Dans sa réponse, le lobby financier européen souligne l’urgence d’achever l’union bancaire afin que les capitaux et les liquidités puissent circuler librement au sein des groupes bancaires de l’UE, ainsi que de faciliter la consolidation bancaire et d’éliminer les barrières non prudentielles qui continuent de freiner la taille, l’efficacité et la compétitivité des entités.
De même, il soutient que l'égalité des conditions de concurrence au niveau mondial et l'alignement sur Bâle « sont une priorité », car les banques européennes « doivent pouvoir rivaliser sur un pied d'égalité » avec leurs homologues internationales, en évitant d'imposer des règles trop strictes qui ne s'appliquent qu'au sein de l'UE.

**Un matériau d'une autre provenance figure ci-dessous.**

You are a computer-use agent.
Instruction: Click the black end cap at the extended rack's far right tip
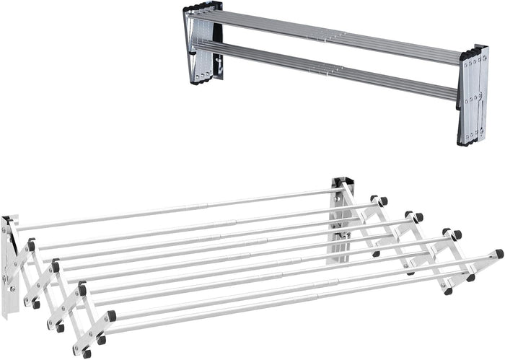499,254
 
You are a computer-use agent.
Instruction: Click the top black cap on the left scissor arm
31,245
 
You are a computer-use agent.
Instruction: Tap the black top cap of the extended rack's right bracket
339,181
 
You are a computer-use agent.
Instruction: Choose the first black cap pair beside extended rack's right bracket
379,201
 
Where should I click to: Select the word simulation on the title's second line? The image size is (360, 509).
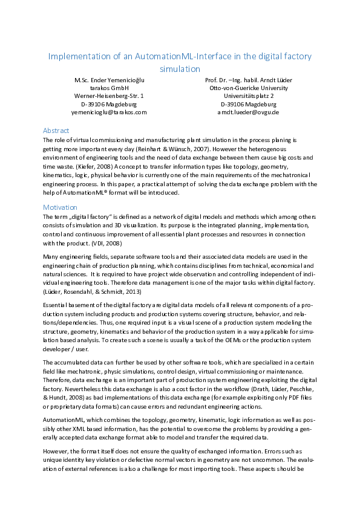point(180,69)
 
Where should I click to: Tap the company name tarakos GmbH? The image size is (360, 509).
point(109,88)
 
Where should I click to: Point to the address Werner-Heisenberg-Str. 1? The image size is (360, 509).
point(109,96)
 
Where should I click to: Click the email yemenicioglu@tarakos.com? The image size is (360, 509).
point(109,112)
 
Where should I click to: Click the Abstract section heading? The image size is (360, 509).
point(56,131)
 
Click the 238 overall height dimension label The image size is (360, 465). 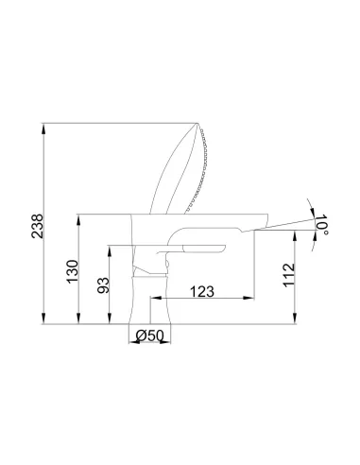click(37, 226)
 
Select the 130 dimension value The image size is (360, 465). click(72, 271)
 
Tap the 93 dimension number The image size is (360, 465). click(103, 285)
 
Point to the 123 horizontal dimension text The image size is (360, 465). click(202, 291)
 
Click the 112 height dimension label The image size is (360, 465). click(289, 275)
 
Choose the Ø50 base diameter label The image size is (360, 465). click(150, 336)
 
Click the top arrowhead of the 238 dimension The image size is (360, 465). click(43, 129)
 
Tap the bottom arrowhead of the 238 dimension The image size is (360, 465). click(43, 319)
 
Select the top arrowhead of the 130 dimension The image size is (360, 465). click(78, 219)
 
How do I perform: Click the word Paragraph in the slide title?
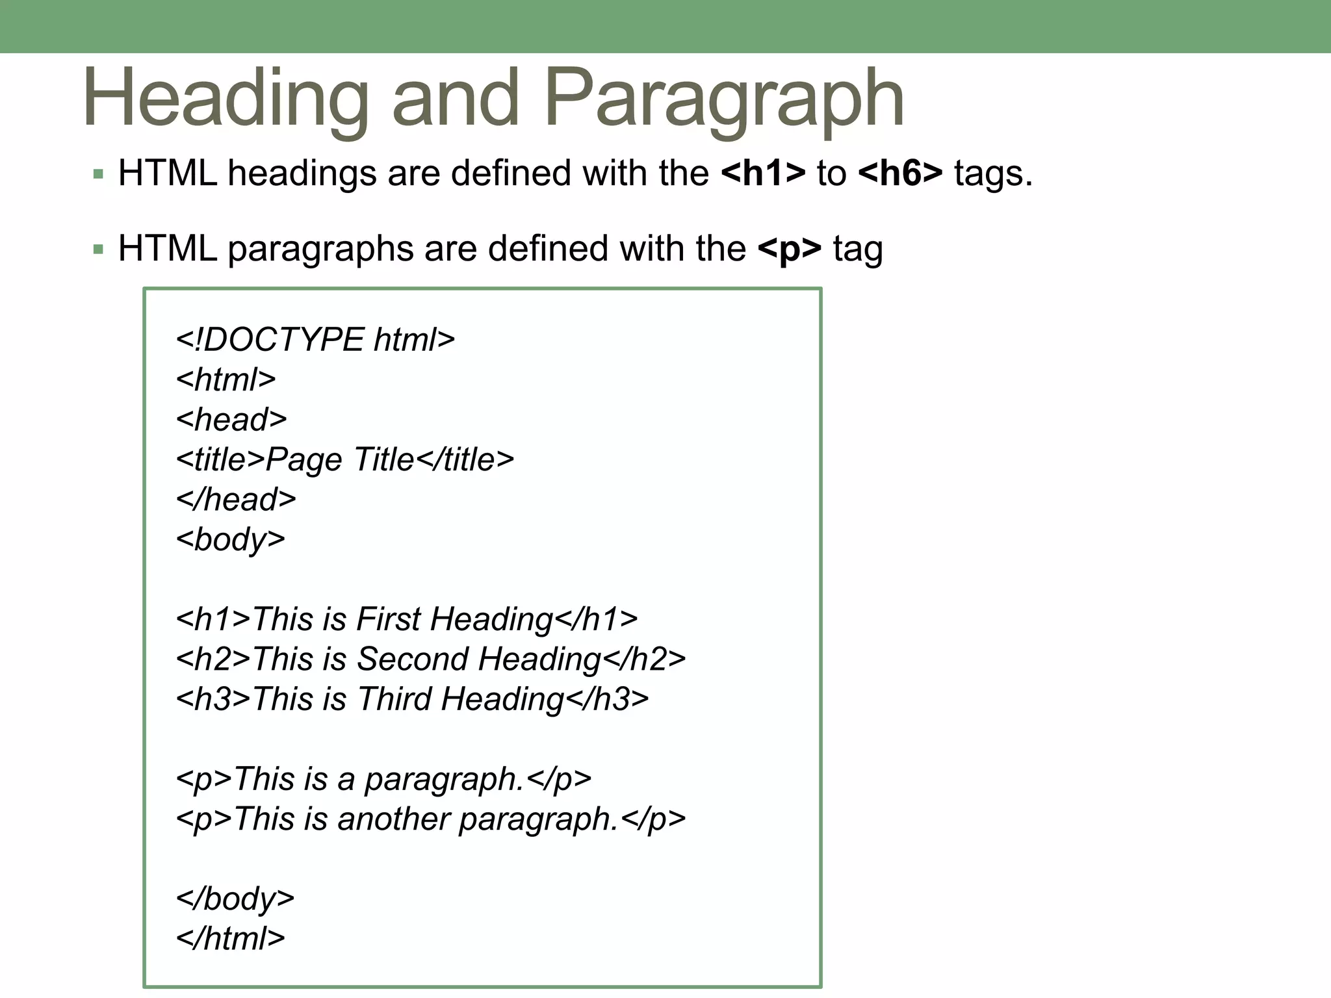pos(723,99)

En ce sens, il considère le cadre de gouvernance interne actuel comme « extrêmement complexe », soulignant que certains de ses éléments « vont au-delà de ce qui est nécessaire » pour une gestion efficace des risques et ont un impact qui limite considérablement la compétitivité.
« Il ne s'agit pas de déréglementation, mais de dynamiser le marché bancaire unique et de simplifier le cadre réglementaire », a ajouté Farkas, pour qui le rapport de la Commission européenne sur la compétitivité « doit conduire à une véritable réforme », afin que le secteur bancaire européen puisse jouer pleinement son rôle de soutien à la compétitivité, à la résilience et à la prospérité à long terme.